I am grateful for her. Without her company during my freshman year after I lost my mother, I wonder the kind of dark depressive hole I would have dug for myself. She was loving and affectionate with me even though we were practically strangers at that time.
"I don't know." I say, laying back down.
"Or maybe it was just the wind? Did you see anybody?" She says, refusing to let me wallow in my misery alone. She pulls off her high heels, drops her bag on the coffee table set in the middle of the couches framing the living room.
"No, I didn't see anyone. I was, uh, my mind was rather preoccupied. But that door doesn't close except it was opened. I closed it when I entered but I didn't lock it." I say weakly. She has never been to Linc's office so she doesn't know. But I allowed myself that shred of hope. That maybe it was just a breeze or whatever that made the door click shut. Maybe I didn't close it properly like I thought I did.
But I did. If I am not sure of anything, it is that one fact. I did.
"Hm. So what did Linc say?"
"He promised to take care of it." I try to remember all he said in that moment but I was so overwhelmed with panic that my memory is foggy. But I am sure he said something along that line.
"How? Did he see the person?" Ashley settles besides me on the couch, she brings my head to rest on her chest and I close my eyes, inhaling her sweet lavender perfume.
"No, I don't think so." I snuggle closer to her, needing her assuring warmth.
"Oh dear. You poor thing. Don't worry, it will be fine. I am certain Linc will take care of it however he meant. Don't worry your cute self about it." Ashley says soothingly, rubbing down my back.
We settle in the warm silence, cuddling each other like we used to when one of us needed it back in our modern college apartment. Sponsored by my stepfather, of course.
After a few minutes, Ashley raises her head to look at me on her chest and says, "but, and I am just painfully curious, what did this intruder see? What were y'all doing in his office in broad daylight?"
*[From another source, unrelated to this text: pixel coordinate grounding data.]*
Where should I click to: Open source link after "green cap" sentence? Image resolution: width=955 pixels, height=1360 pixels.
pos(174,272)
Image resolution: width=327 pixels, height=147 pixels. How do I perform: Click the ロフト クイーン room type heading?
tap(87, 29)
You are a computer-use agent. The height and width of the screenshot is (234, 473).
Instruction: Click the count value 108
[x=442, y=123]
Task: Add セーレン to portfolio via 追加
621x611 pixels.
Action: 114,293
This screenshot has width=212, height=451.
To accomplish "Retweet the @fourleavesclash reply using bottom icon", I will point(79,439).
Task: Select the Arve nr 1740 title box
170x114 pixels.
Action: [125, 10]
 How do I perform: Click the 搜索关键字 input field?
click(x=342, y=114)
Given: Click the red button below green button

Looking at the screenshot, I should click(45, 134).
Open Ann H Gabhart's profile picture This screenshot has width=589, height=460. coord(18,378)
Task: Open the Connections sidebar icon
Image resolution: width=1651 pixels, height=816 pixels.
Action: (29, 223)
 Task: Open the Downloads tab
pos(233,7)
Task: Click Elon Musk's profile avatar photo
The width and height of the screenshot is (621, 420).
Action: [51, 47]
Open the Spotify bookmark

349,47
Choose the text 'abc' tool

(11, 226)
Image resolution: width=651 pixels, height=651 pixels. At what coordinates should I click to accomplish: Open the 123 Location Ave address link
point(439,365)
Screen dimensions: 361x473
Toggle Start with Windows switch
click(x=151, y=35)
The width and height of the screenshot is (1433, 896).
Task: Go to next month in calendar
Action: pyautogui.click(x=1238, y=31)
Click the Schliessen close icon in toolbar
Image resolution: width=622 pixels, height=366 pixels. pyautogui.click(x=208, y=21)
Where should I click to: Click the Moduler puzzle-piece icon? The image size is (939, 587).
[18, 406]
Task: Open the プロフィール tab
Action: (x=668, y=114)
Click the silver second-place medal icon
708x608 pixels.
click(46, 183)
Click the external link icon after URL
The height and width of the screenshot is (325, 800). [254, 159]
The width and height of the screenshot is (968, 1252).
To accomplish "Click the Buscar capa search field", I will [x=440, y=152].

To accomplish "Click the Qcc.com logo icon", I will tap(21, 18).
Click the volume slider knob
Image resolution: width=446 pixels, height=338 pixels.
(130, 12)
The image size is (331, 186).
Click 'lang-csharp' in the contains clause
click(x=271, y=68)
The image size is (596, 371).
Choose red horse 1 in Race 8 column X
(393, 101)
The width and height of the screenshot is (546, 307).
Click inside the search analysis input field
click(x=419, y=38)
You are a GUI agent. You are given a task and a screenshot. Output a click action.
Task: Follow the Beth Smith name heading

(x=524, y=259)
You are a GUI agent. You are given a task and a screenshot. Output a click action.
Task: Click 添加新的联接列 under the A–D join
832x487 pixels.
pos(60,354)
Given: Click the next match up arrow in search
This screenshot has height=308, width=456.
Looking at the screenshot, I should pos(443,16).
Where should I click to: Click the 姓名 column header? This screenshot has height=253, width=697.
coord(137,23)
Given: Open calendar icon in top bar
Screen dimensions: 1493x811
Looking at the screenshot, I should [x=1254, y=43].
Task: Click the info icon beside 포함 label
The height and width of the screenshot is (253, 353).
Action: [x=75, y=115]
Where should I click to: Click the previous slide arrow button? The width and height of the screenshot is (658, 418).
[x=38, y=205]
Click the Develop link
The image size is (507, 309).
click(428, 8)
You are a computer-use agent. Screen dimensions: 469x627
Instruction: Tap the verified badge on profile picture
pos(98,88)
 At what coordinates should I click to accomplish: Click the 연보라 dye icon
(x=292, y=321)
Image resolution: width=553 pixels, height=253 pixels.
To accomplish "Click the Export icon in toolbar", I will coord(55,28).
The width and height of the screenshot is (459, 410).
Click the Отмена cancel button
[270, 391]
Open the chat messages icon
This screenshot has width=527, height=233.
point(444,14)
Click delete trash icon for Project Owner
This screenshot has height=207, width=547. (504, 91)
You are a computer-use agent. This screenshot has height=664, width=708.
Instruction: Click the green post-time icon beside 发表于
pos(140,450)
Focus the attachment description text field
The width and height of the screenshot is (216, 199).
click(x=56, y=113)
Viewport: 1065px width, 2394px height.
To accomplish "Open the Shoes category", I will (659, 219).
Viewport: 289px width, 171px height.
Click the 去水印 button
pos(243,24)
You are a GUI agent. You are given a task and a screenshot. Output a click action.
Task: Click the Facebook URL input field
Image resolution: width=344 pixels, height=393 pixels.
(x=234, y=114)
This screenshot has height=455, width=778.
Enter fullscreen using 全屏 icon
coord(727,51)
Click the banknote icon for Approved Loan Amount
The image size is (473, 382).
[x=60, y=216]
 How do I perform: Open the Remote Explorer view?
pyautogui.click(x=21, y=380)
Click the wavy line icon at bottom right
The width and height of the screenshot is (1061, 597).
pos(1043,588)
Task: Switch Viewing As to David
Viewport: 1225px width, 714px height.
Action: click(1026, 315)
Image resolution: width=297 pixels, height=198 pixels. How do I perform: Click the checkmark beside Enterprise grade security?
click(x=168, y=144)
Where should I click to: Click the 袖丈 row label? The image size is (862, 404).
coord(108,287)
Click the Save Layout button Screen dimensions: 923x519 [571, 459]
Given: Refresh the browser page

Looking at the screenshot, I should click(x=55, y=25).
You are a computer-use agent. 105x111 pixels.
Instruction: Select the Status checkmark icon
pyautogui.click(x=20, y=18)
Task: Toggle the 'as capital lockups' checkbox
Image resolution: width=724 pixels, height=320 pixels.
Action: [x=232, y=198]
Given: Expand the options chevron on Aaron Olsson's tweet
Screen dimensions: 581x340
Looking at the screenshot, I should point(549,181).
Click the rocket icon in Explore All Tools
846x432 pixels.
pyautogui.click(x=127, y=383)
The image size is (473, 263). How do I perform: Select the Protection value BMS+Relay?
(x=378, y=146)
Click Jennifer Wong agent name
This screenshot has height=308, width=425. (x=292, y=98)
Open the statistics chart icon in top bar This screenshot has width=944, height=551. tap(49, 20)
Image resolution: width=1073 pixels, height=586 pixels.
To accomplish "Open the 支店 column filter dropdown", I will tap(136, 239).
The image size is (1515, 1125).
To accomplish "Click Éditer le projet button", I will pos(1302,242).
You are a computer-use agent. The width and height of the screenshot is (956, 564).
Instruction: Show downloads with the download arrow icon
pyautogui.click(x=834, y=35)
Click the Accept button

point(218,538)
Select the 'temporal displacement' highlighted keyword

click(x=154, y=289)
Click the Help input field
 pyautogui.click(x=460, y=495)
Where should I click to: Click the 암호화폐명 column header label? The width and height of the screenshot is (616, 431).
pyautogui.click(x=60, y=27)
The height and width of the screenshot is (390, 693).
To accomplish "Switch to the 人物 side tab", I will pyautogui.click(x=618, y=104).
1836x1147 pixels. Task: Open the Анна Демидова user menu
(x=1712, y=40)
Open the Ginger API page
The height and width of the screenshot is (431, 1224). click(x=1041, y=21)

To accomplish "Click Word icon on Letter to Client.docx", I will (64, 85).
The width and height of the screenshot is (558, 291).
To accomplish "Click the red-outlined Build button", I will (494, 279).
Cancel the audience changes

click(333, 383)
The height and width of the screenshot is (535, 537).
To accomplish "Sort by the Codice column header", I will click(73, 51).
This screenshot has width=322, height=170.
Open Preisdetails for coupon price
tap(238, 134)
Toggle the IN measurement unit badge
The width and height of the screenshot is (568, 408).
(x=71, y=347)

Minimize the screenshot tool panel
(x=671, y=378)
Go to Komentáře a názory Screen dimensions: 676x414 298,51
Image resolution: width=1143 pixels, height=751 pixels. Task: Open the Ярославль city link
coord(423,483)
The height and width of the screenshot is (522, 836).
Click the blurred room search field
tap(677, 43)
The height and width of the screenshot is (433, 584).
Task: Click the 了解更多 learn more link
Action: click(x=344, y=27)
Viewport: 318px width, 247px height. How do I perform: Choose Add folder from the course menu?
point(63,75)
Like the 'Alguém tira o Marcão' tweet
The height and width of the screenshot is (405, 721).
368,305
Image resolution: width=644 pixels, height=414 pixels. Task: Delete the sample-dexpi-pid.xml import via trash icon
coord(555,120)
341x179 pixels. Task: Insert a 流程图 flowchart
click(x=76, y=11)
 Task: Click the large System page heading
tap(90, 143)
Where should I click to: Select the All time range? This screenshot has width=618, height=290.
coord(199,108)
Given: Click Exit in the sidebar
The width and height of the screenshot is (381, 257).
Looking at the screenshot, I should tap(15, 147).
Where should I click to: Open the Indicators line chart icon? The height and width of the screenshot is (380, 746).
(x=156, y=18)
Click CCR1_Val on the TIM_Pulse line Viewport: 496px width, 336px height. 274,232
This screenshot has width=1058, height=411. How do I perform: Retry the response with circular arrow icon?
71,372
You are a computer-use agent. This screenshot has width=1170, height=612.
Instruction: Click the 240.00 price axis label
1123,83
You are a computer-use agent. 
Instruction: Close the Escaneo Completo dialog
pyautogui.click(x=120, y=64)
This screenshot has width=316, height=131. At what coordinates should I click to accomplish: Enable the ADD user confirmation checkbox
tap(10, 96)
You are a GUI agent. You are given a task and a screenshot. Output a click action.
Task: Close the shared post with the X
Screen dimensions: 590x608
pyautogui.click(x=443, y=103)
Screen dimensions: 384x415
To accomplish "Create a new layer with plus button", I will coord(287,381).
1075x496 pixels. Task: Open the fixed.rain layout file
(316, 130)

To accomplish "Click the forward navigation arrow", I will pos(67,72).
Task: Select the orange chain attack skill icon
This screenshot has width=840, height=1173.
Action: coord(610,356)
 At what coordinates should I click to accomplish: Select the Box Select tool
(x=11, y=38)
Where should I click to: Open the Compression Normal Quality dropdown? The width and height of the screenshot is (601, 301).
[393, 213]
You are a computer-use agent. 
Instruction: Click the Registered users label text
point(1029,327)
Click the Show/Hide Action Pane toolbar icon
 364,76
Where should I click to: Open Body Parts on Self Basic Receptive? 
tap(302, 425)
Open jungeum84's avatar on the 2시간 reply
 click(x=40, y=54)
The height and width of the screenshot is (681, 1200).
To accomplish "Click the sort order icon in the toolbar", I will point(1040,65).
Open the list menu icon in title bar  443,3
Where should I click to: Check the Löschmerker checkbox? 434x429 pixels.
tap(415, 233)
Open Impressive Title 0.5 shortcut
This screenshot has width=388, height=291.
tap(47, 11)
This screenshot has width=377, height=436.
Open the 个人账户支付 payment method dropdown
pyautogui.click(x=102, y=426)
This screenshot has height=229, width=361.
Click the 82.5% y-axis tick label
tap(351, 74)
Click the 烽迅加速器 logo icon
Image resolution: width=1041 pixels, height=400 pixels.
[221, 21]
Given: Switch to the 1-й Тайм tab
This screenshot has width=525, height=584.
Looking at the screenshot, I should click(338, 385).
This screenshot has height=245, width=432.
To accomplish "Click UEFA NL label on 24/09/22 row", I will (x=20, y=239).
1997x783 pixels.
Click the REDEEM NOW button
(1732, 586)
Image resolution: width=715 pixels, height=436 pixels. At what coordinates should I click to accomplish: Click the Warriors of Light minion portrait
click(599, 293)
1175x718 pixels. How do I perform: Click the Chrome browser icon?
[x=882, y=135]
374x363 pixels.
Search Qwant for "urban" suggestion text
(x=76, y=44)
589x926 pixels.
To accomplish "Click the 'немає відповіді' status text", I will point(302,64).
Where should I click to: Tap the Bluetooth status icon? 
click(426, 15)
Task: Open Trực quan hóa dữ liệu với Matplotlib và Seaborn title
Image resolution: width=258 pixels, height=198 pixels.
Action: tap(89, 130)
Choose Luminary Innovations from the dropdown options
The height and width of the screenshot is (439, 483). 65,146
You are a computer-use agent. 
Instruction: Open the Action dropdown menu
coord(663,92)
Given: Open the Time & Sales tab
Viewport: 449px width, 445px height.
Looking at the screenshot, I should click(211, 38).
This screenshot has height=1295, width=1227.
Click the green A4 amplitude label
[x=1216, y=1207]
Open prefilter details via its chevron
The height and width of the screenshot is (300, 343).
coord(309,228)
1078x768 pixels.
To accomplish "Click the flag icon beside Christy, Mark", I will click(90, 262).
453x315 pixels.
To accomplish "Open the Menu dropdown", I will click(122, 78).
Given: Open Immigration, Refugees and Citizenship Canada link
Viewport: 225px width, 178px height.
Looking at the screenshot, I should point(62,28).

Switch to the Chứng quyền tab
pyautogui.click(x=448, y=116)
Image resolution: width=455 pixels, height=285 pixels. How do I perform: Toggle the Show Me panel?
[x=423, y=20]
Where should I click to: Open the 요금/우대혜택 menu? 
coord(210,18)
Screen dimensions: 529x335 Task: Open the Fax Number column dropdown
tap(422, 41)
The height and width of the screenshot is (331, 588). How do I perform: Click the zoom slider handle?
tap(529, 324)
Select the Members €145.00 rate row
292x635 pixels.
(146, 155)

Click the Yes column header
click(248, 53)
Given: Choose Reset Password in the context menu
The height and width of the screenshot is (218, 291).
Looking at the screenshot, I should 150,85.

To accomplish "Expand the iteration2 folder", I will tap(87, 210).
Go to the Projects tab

The teasing smirk on her face lightens my mood, I snort as I pull away from her, her rich laughter ringing loud.
"C'mon! Don't be like that..." Ashley reaches for me and I pull further away from her, but the couch is too small, finally she pulls me forward and onto her chest again, cradling my head like a child, I can't help the smile that curves my lips.
"Whoever it was probably didn't see anything and if they did, they probably didn't look long enough to know it was you. If I walked in on Linc when he is involved in what you are hinting at, I don't think I would stay and stare long enough to know who his partner is. It is Linc Dmitri we are talking about."
I don't know if she is just trying to assauge my fear but she might be onto something. The position we were in didn't face the door, I was on his desk looking out the window. But I can't allow myself indulge in that hope. If it was someone who knew me already, they would immediately know it was me. My hair. My dress.
"Hmm." I murmur against her full chest.
"So...tell me." She says.
"Tell you what?" I roll my eyes.
Ashley starts tickling me and I shriek, we are a tangle of limbs and screams on the couch in no time. And I am laughing, temporarily free of the dread that took control of my soul this afternoon.